━━━ Source information

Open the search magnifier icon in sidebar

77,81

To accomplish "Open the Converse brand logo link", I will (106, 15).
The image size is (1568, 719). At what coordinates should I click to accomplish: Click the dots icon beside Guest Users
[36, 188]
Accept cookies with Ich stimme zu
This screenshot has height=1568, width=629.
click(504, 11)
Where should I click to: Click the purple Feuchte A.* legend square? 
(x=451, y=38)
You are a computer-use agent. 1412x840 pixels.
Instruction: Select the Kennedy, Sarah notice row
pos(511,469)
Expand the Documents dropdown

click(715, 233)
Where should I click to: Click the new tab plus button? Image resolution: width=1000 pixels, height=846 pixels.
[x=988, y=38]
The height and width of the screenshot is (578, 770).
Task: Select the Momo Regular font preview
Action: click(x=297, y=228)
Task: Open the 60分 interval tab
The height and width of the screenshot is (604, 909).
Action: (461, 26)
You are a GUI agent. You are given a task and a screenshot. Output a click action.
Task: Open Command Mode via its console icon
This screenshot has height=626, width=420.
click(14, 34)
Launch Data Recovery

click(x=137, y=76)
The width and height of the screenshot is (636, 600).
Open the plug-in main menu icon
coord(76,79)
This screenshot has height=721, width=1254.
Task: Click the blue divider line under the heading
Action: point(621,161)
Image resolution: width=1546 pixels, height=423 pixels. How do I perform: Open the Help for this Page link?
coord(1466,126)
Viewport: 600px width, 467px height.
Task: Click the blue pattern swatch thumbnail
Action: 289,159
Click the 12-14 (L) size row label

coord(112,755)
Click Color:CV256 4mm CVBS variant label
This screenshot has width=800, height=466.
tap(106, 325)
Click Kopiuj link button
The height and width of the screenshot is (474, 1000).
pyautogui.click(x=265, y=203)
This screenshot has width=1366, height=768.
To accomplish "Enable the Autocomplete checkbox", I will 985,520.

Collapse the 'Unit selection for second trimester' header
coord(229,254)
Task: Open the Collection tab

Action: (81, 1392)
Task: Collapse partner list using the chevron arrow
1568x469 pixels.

━━━━━━

> What the task requires
Determine the number of lines in the data above that hold "agent", and reply with that number alone.

> Answer to the exercise
2